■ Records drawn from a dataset
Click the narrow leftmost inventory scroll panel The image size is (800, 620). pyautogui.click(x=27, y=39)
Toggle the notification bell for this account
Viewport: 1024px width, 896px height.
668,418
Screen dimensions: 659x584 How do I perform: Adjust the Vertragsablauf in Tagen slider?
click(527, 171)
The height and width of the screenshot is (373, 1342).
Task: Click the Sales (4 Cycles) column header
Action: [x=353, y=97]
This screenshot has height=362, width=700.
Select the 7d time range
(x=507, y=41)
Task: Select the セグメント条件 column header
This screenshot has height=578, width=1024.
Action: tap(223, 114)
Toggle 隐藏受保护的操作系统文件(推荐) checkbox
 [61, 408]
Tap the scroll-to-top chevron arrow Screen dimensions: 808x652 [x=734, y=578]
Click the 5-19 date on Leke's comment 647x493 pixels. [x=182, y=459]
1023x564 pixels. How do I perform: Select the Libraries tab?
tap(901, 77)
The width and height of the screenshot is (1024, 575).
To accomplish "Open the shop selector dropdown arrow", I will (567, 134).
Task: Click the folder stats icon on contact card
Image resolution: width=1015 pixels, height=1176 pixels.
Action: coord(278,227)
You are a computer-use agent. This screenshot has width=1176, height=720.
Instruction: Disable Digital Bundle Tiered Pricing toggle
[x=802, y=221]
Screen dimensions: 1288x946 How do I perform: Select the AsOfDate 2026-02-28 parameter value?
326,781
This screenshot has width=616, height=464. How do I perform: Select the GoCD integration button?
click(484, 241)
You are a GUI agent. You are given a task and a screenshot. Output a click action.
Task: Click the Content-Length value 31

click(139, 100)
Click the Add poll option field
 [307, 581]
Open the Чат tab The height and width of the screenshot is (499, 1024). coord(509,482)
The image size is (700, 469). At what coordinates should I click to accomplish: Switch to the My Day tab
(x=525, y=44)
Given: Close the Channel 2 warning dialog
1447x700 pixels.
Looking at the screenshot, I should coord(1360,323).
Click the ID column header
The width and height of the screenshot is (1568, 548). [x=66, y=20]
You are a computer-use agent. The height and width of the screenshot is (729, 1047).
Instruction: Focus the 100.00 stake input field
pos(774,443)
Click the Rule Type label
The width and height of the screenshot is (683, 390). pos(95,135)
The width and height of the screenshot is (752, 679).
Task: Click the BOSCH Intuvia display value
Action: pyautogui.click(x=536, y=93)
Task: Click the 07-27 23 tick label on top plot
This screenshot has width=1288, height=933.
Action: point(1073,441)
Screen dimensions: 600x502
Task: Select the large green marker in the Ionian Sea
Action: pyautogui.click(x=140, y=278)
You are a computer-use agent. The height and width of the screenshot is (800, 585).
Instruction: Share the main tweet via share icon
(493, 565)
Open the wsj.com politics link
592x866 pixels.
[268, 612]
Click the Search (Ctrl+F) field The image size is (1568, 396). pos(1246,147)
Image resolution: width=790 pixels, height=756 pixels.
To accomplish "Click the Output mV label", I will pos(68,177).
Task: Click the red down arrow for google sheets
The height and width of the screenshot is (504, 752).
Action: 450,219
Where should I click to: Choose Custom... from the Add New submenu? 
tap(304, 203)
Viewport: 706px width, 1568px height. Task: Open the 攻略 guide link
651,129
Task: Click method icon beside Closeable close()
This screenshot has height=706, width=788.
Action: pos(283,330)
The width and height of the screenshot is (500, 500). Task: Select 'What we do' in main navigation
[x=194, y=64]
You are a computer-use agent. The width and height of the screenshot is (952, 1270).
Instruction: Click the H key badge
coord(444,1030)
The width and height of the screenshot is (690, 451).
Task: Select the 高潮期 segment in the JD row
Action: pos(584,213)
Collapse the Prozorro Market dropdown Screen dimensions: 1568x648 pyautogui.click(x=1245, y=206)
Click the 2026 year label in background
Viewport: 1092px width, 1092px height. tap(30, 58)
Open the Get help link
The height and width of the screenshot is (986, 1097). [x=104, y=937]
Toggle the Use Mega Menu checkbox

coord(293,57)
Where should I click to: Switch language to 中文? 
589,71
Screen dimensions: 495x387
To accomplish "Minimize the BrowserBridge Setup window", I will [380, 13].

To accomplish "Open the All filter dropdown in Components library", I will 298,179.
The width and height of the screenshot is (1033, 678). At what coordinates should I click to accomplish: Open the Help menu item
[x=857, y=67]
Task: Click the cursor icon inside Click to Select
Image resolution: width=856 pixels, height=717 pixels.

■ What to do
Nothing in the entries should be skipped. Output them all exactly.

■ The answer
Click the narrow leftmost inventory scroll panel The image size is (800, 620). pyautogui.click(x=27, y=39)
Toggle the notification bell for this account
Viewport: 1024px width, 896px height.
668,418
Screen dimensions: 659x584 How do I perform: Adjust the Vertragsablauf in Tagen slider?
click(527, 171)
The height and width of the screenshot is (373, 1342).
Task: Click the Sales (4 Cycles) column header
Action: [x=353, y=97]
This screenshot has height=362, width=700.
Select the 7d time range
(x=507, y=41)
Task: Select the セグメント条件 column header
This screenshot has height=578, width=1024.
Action: tap(223, 114)
Toggle 隐藏受保护的操作系统文件(推荐) checkbox
 [61, 408]
Tap the scroll-to-top chevron arrow Screen dimensions: 808x652 [x=734, y=578]
Click the 5-19 date on Leke's comment 647x493 pixels. [x=182, y=459]
1023x564 pixels. How do I perform: Select the Libraries tab?
tap(901, 77)
The width and height of the screenshot is (1024, 575).
To accomplish "Open the shop selector dropdown arrow", I will (567, 134).
Task: Click the folder stats icon on contact card
Image resolution: width=1015 pixels, height=1176 pixels.
Action: coord(278,227)
You are a computer-use agent. This screenshot has width=1176, height=720.
Instruction: Disable Digital Bundle Tiered Pricing toggle
[x=802, y=221]
Screen dimensions: 1288x946 How do I perform: Select the AsOfDate 2026-02-28 parameter value?
326,781
This screenshot has width=616, height=464. How do I perform: Select the GoCD integration button?
click(484, 241)
You are a GUI agent. You are given a task and a screenshot. Output a click action.
Task: Click the Content-Length value 31

click(139, 100)
Click the Add poll option field
 [307, 581]
Open the Чат tab The height and width of the screenshot is (499, 1024). coord(509,482)
The image size is (700, 469). At what coordinates should I click to accomplish: Switch to the My Day tab
(x=525, y=44)
Given: Close the Channel 2 warning dialog
1447x700 pixels.
Looking at the screenshot, I should coord(1360,323).
Click the ID column header
The width and height of the screenshot is (1568, 548). [x=66, y=20]
You are a computer-use agent. The height and width of the screenshot is (729, 1047).
Instruction: Focus the 100.00 stake input field
pos(774,443)
Click the Rule Type label
The width and height of the screenshot is (683, 390). pos(95,135)
The width and height of the screenshot is (752, 679).
Task: Click the BOSCH Intuvia display value
Action: pyautogui.click(x=536, y=93)
Task: Click the 07-27 23 tick label on top plot
This screenshot has width=1288, height=933.
Action: point(1073,441)
Screen dimensions: 600x502
Task: Select the large green marker in the Ionian Sea
Action: pyautogui.click(x=140, y=278)
You are a computer-use agent. The height and width of the screenshot is (800, 585).
Instruction: Share the main tweet via share icon
(493, 565)
Open the wsj.com politics link
592x866 pixels.
[268, 612]
Click the Search (Ctrl+F) field The image size is (1568, 396). pos(1246,147)
Image resolution: width=790 pixels, height=756 pixels.
To accomplish "Click the Output mV label", I will pos(68,177).
Task: Click the red down arrow for google sheets
The height and width of the screenshot is (504, 752).
Action: 450,219
Where should I click to: Choose Custom... from the Add New submenu? 
tap(304, 203)
Viewport: 706px width, 1568px height. Task: Open the 攻略 guide link
651,129
Task: Click method icon beside Closeable close()
This screenshot has height=706, width=788.
Action: pos(283,330)
The width and height of the screenshot is (500, 500). Task: Select 'What we do' in main navigation
[x=194, y=64]
You are a computer-use agent. The width and height of the screenshot is (952, 1270).
Instruction: Click the H key badge
coord(444,1030)
The width and height of the screenshot is (690, 451).
Task: Select the 高潮期 segment in the JD row
Action: pos(584,213)
Collapse the Prozorro Market dropdown Screen dimensions: 1568x648 pyautogui.click(x=1245, y=206)
Click the 2026 year label in background
Viewport: 1092px width, 1092px height. tap(30, 58)
Open the Get help link
The height and width of the screenshot is (986, 1097). [x=104, y=937]
Toggle the Use Mega Menu checkbox

coord(293,57)
Where should I click to: Switch language to 中文? 
589,71
Screen dimensions: 495x387
To accomplish "Minimize the BrowserBridge Setup window", I will [380, 13].

To accomplish "Open the All filter dropdown in Components library", I will 298,179.
The width and height of the screenshot is (1033, 678). At what coordinates should I click to accomplish: Open the Help menu item
[x=857, y=67]
Task: Click the cursor icon inside Click to Select
Image resolution: width=856 pixels, height=717 pixels.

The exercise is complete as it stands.